• [YOUR INSTRUCTIONS] Quote the records exactly, beginning with the first line and stopping after the line that contains "pos(510,615)".

• [RECORD SET]
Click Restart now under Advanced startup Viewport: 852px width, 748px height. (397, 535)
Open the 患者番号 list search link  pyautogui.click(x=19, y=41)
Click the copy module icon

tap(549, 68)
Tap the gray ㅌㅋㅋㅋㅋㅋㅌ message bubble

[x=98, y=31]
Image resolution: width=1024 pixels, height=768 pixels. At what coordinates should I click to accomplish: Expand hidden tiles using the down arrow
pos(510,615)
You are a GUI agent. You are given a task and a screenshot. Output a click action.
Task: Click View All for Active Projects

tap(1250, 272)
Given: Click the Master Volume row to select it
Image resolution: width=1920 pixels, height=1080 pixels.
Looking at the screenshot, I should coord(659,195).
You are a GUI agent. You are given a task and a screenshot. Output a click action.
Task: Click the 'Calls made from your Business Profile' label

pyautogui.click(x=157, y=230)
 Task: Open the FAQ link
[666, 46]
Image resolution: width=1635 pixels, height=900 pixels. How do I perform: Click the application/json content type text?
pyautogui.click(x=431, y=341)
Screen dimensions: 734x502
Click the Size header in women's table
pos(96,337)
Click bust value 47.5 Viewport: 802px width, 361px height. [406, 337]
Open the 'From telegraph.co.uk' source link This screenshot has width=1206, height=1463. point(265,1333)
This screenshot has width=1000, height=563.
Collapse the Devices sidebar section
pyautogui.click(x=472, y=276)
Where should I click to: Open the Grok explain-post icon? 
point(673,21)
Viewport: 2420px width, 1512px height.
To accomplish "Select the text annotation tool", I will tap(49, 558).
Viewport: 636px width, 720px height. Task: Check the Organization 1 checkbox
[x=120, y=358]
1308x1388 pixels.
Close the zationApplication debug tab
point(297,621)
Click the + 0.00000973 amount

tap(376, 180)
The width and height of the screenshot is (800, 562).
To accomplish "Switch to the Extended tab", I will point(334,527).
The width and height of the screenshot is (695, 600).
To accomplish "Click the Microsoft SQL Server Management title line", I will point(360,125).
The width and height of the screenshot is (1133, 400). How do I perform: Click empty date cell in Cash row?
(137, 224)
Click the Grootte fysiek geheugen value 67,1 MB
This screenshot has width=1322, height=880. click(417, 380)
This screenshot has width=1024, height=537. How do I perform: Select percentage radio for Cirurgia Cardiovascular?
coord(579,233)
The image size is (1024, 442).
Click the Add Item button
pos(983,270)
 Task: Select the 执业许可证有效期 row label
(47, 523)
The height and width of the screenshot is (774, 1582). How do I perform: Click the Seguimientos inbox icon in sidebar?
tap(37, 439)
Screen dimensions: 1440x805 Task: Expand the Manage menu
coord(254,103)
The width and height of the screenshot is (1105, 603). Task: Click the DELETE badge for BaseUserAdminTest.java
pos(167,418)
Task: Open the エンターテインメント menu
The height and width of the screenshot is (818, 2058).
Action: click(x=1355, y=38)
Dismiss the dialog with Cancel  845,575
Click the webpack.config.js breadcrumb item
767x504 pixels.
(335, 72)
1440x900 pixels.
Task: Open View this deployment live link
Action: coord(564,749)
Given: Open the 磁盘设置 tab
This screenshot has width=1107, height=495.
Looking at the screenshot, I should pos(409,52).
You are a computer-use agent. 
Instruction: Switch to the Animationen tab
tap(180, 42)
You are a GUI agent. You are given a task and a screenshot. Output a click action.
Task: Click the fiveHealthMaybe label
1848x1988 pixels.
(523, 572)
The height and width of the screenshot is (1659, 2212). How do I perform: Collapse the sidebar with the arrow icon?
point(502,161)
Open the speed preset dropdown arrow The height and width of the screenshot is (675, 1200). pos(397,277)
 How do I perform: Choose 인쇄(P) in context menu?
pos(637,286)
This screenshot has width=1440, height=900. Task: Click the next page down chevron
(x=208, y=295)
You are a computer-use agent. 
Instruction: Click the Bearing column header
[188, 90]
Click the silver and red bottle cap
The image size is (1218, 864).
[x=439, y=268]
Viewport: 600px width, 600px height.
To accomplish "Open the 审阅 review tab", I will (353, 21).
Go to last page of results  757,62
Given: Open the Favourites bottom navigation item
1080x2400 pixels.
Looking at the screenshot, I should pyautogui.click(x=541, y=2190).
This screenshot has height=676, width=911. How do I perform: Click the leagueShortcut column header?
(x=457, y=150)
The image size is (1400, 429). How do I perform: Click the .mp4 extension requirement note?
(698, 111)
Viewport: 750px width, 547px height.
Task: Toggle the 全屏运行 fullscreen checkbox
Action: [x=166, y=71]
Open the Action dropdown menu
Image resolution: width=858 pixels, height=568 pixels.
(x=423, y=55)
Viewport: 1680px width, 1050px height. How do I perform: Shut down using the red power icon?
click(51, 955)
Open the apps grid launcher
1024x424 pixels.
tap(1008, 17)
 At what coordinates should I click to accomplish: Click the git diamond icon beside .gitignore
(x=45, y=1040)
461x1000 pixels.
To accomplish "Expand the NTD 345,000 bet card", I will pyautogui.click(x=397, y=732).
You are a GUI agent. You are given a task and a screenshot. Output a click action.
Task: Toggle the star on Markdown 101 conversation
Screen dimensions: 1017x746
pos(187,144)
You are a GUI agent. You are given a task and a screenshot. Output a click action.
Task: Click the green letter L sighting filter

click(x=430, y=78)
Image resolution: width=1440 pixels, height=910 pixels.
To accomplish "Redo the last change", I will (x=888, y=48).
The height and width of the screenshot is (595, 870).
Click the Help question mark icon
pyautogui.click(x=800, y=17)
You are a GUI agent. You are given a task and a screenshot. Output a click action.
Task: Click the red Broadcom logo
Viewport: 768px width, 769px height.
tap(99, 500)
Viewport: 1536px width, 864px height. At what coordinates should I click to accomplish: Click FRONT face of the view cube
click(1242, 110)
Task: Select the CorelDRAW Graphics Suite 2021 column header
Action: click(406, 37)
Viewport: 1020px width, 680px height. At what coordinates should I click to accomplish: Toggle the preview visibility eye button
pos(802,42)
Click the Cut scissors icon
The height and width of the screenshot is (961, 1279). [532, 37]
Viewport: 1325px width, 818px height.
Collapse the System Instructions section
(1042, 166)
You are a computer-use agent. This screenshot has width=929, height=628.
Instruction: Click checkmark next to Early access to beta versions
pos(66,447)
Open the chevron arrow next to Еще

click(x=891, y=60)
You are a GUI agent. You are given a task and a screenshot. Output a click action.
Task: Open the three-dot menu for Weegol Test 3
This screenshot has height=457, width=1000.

• [ANSWER FOR THIS EXERCISE]
Click Restart now under Advanced startup Viewport: 852px width, 748px height. (397, 535)
Open the 患者番号 list search link  pyautogui.click(x=19, y=41)
Click the copy module icon

tap(549, 68)
Tap the gray ㅌㅋㅋㅋㅋㅋㅌ message bubble

[x=98, y=31]
Image resolution: width=1024 pixels, height=768 pixels. At what coordinates should I click to accomplish: Expand hidden tiles using the down arrow
pos(510,615)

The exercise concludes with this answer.